Thursday, August 18, 2011

My signs arrived today.

You can see one of them on the front wing of the Minerva. They are small but nevertheless they are pretty eye-catching. All I hope for now is that I'm not offered a white car. That would be unfortunate.

I also had a phone call this afternoon. Someone asking me if they could bring their car round for rustproofing.
"What number have you dialled?" I asked, somewhat bewildered.
"That number that's in the directory - 982-2129"
The penny dropped
"Ahh - you've dialled the wrong number. This is 982-2199"
And so my Canadian number is not only up and working, the transfer to my French mobile phone works too and that's exciting. And a beautiful sing-song Atlantic Canadian accent it was as well - made me homesick and I started to become all broody. I'm clearly out of place here in Europe.

In case you are wondering, the phone number quoted belongs to Portland Rust Check, 51 Williams Ave, Dartmouth, Nova Scotia. And her car will need rustproofing if she drives it across the Atlantic to me. It reminds me of when I was talking to Colleen - this woman who I met in Labrador last year. She expressed surprise that I had travelled the Trans-Labrador Highway in Casey who, as you know, is a Chrysler PT-Cruiser.
"Most of the time it's down to the driver" I told her. "You can take a motor vehicle almost anywhere if you have a decent driver. In fact, for my next voyage, I shall be crossing the Atlantic on a motor bike".

So what with computing this morning, I spent some time making a collection of tools and so on to take to Canada with me. Not that I really need them because I can soon buy some more, but it's just that I have a baggage allowance of 25kgs and so far I've managed to pack not even 10kgs. It's pointless going with an empty suitcase when there's stuff I can be taking with me. I've organised a "drop" in Montreal at about $8 (that's about a fiver) a week where I can leave them for my next visit. I intend to leave all of my stuff there because there's no point in dragging it back and forth across the Atlantic and I'll be going back quite frequently.

This afternoon I was pointing again and now the ladder is up past the window. It's quite high and fairly precarious so I'm doing my best not to look down but it really is a long way up. And don't forget - the ladder is standing on the roof of the lean-to and that's about 8 feet off the ground.

At about 18:15 the sun went in, and I noticed that the temperature in the solar shower was 38°:C. That called for a shower to wash all of the dust out of my eyes.

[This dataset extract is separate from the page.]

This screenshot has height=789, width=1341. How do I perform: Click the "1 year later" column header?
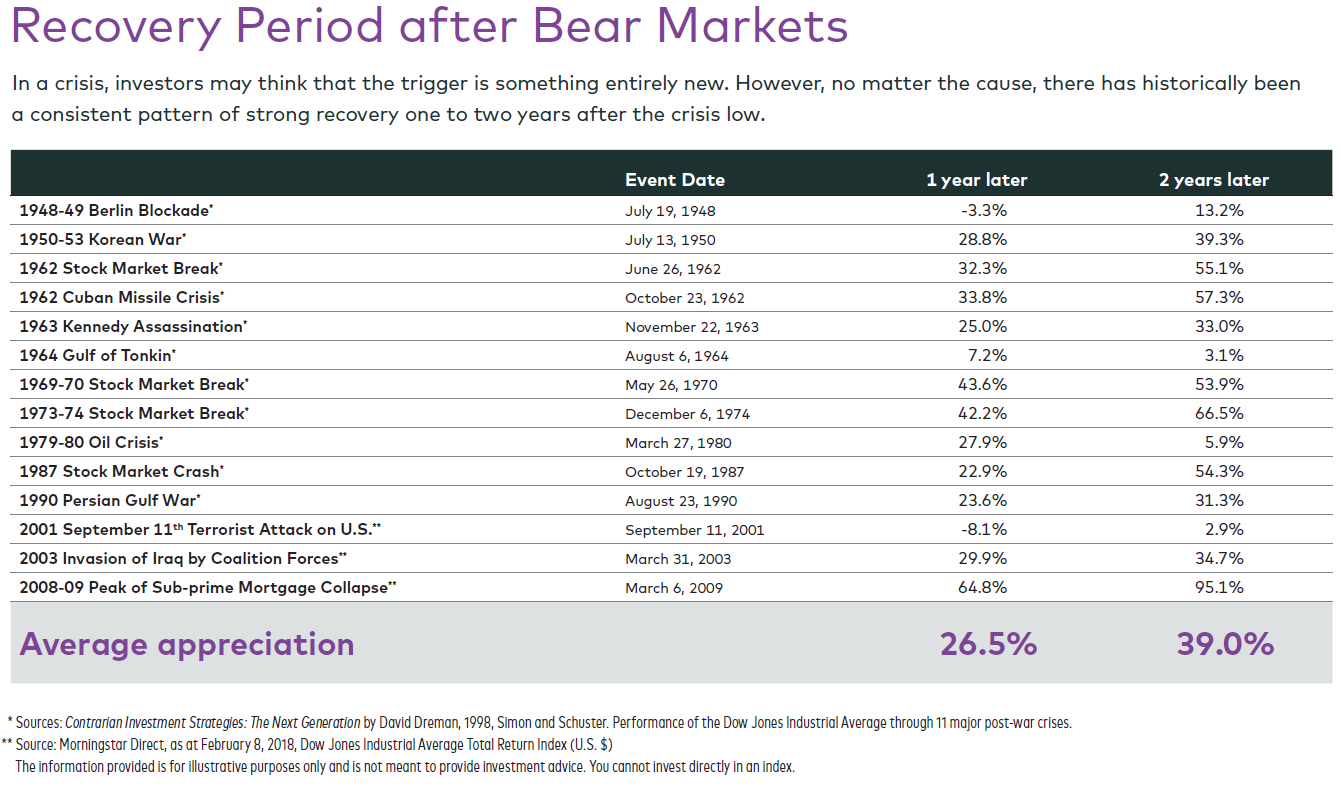point(976,180)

No point in going back pointing the stonework after that, and so I dug up all of the new potatoes. There aren't all that many of them, so what's happening there? Has someone else been eating them? Anyway, I've left them outside to dry and tomorrow I'll be cleaning them and storing them away.

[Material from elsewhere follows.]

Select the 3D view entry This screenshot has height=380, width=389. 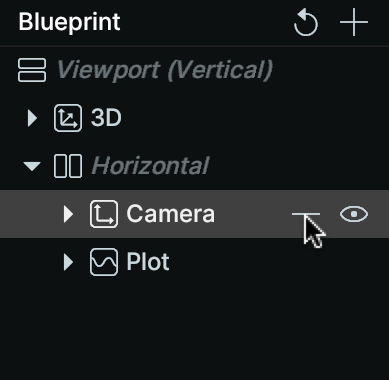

But what's the plant on the left-hand side? is it a Parsnip? What's that doing there in the potato patch? It's nothing that I've planted and prior to the potato patch, that land was part of the meadow so it's not anything that anyone else has planted. How bizarre. For its size, it came out of the soil quite easily too.

Now that the new-potato patch is empty, tomorrow I'll be planting chicory in it. Some nice big witloofs, I hope. I also have tomatoes and chilis too in the cloche and that's all exciting.

In other news, my campaigning over the last few months seems to have paid dividends at last. I have someone from the New Brunswick Government wanting to see me - about the school house that's on my land. As you know, I'm trying to find it a good home because it's all pretty rare and historically important. He's called Bill Hicks and so I'm half-ecpecting to find a Yankee comic shrouded in cigarette smoke.

Yes, it's all starting to come together and I'm looking forward to being back on the North American road again.